··· Passage provided ···

Investors seek to tighten SLBs

IFR 2426 - 26 Mar 2022 - 01 Apr 2022
6 min read
EMEA
Julian Lewis

Investors and analysts are moving to reshape sustainability-linked bonds’ development with new proposals on pricing and structure. Research from Federated Hermes and Anthropocene Fixed Income Institute is seeking to instill more rigour into a booming, complex product sometimes accused of lacking ambition in the embedded environmental and social targets.

Sales of SLBs have soared from around US$10bn in 2020 to some US$100bn last year, according to Refinitiv data.

The initiative follows recent debate over key performance indicator resets when issuers make major acquisitions. While accepting the need to set new baselines for companies after transformational deals that make reaching their SLB targets more challenging and increase the risk of triggering the product’s step-up coupon, some investors argue that the proposals should also include resets if issuers undertake M&A that makes meeting their KPIs easier.

In addition, investors such as Columbia Threadneedle and JP Morgan Asset Management are seeking to define best practice over callable SLBs. These are mainly a feature of high-yield versions of the product.

··· Stored rows ···

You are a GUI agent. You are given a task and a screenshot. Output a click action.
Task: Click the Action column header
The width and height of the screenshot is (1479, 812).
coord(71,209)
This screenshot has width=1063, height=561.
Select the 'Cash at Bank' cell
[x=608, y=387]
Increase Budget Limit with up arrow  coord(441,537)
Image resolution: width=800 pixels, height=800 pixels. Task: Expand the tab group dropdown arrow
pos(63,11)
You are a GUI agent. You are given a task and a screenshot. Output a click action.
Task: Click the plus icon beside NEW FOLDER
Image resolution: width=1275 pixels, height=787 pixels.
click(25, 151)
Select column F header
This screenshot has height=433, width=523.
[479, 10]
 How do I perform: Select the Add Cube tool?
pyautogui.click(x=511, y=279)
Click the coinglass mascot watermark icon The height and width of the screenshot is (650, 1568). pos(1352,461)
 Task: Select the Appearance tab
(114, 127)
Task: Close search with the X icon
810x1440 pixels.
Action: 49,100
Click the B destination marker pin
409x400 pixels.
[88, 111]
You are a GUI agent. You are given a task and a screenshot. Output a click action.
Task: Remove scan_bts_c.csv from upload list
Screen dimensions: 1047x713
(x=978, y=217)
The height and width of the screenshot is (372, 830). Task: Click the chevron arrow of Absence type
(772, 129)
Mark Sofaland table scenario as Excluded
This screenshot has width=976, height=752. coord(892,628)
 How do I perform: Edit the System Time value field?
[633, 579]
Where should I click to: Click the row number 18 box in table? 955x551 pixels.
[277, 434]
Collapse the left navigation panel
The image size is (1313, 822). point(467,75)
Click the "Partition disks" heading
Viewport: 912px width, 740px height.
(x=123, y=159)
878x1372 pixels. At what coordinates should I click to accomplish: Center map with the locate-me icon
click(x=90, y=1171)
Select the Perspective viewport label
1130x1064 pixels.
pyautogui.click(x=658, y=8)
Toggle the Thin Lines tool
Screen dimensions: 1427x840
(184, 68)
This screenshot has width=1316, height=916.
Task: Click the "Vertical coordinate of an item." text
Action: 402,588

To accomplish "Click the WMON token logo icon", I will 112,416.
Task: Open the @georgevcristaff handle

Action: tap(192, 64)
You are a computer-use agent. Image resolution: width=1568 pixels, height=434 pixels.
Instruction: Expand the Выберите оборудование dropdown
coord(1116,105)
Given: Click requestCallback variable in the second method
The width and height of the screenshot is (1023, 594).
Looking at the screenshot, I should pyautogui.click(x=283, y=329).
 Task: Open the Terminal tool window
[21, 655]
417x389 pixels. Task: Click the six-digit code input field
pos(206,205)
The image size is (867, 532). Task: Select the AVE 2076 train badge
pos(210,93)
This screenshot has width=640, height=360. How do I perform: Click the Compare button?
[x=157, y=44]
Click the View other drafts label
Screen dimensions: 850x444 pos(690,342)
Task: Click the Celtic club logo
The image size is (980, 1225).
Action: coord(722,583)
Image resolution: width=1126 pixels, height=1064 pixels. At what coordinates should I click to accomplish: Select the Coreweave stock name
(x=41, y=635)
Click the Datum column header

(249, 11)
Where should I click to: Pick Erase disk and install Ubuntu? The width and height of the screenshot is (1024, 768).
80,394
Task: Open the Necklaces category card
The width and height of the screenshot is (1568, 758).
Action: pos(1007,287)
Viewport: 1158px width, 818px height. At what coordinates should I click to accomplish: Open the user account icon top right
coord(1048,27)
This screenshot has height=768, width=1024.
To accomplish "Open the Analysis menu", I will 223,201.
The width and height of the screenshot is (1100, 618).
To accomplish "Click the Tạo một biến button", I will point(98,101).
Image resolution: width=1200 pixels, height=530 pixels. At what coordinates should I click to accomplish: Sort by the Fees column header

···

● Complete the following:
1 - According to the article on sustainability-linked bonds, how much did SLB sales reach last year?
2 - Please resume the article on sustainability-linked bonds after its final sentence and carry it on for a paragraph or two.
The listing was drawn from a separate source.

● Task results:
1 - Some US$100bn, according to Refinitiv data.

2 -
“To mitigate the risk of a greenwashing taint, a change in the structure needs to happen. And it's happening as a result of the buyside now participating in the conversation that has historically been between banks and companies,” said Mitch Reznick, head of research and sustainable fixed income at Federated Hermes, who also calls for “increased scrutiny” of SLB KPIs and targets.

“There’s a lot of people who’ve been out saying essentially the same thing,” said Ulf Erlandsson, chief executive at AFII. “[Introducing more rigorous financial analysis to SLBs] will help the robustness of the structures.”

Paper trail

Both Federated Hermes and AFII have recently challenged the developing SLB status quo through new research papers. The former, a leading institutional investor that manages nearly US$675bn across asset classes, is proposing a new model for pricing SLBs’ step-up option.

It argues that SLBs’ standard 25bp penalty for missing sustainability targets is “untenable and unhealthy” for the fastest growing ESG bond product since it fails to distinguish between large and small issuers.

In its new report (“Do sustainability-linked bonds have a step-up problem?”), Federated Hermes argues that “the materiality of [a fixed 25bp step-up] as an incentive is inconsistent across companies, and thus undermines credibility of the market".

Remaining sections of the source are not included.